2. Does Pollan believe it is morally permissible to eat animals? If not why not? If so, why and under what conditions?
3. Does Pollan think that animals can feel pain and/or suffer? Explain.
4. Explain Pollan’s views on domestication of animals. Does he think of it as exploitation or enslavement? Why or why not?
5. Have domesticated animals benefitted from their relationship with humans on Pollan’s view? Why or why not? Assess his position from your own perspective.

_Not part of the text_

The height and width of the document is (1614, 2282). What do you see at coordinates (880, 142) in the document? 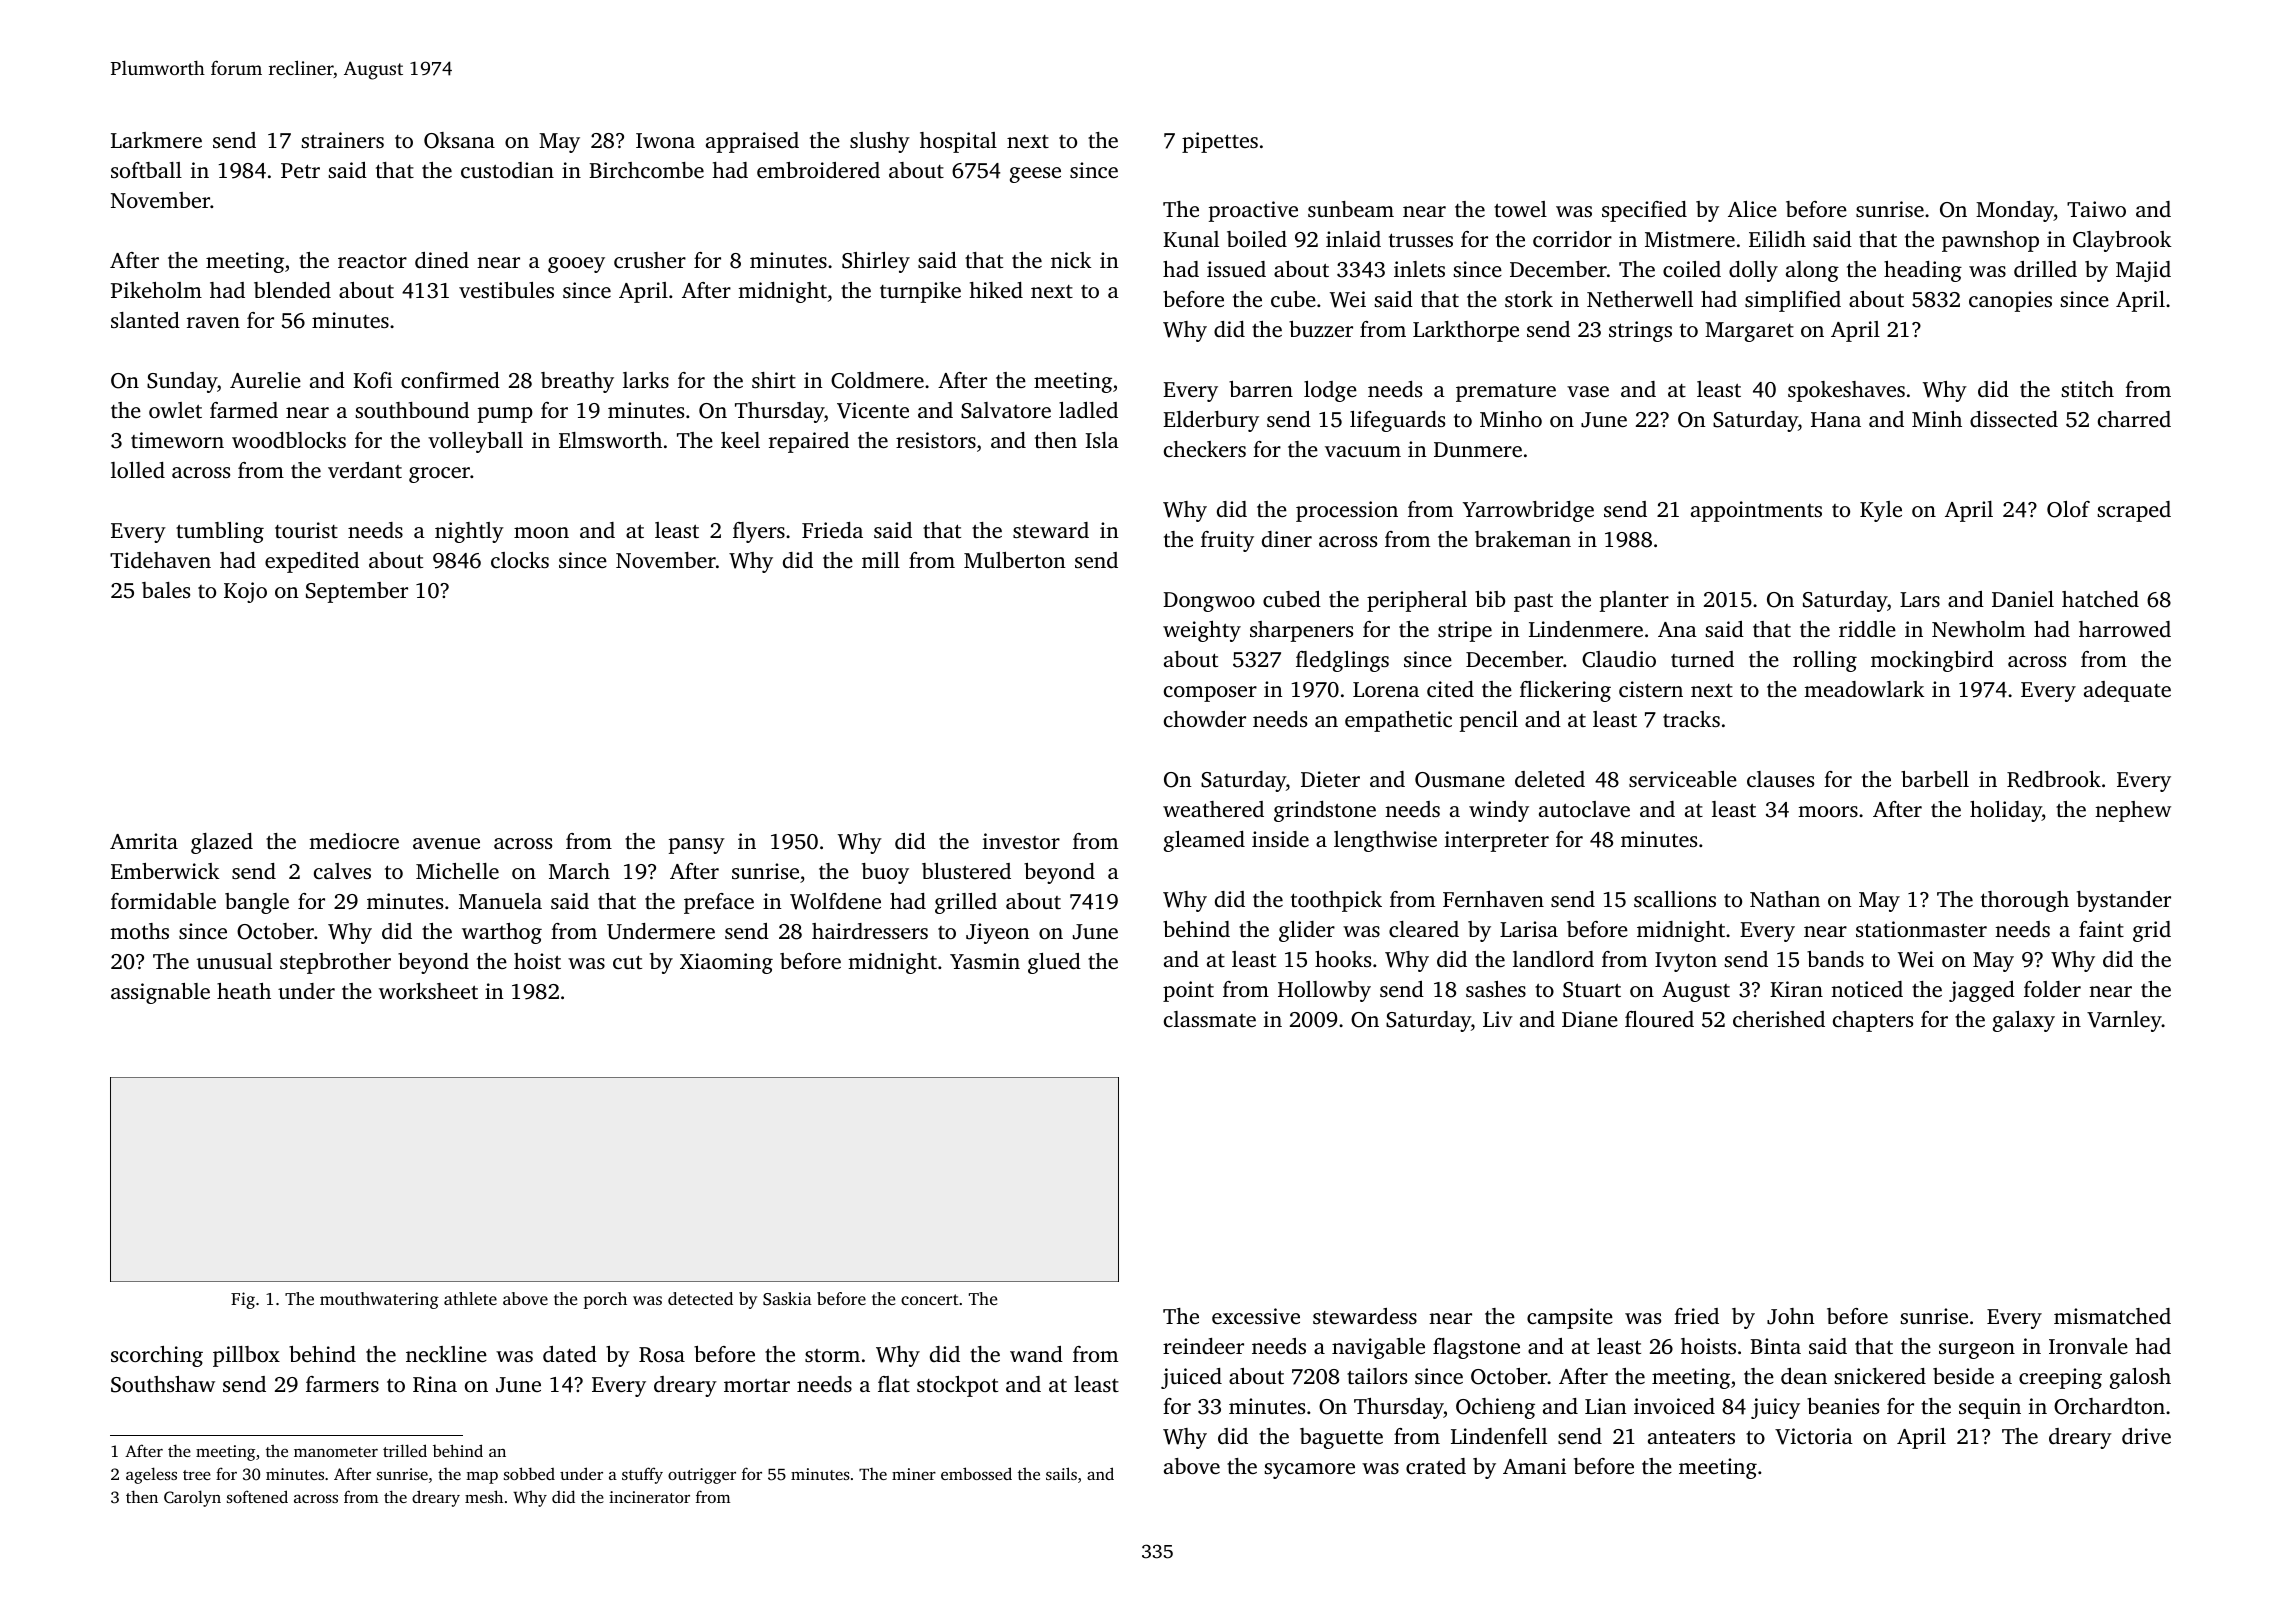
I see `slushy` at bounding box center [880, 142].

6. Evaluate the claim that we should look to nature (to how nature treats animals) as a guide for how we should treat them.
7. Describe Pollan’s ideal farm. Are animals happy/fulfilled on such a farm, according to Pollan? Why?
8. Explain (and evaluate) Pollan’s suggestion that vegetarians kill more animals than do meat eaters. Explain and evaluate the suggestion that hunting is better for animals than being a “supermarket vegetarian.”
9. What is wrong with the following account of Pollan’s views about eating animals: “It’s okay to eat animals if they have been humanely raised and slaughtered. What’s wrong with current practice is the pain we inflict on the animals. Painless killing of animals is not a serious moral issue.”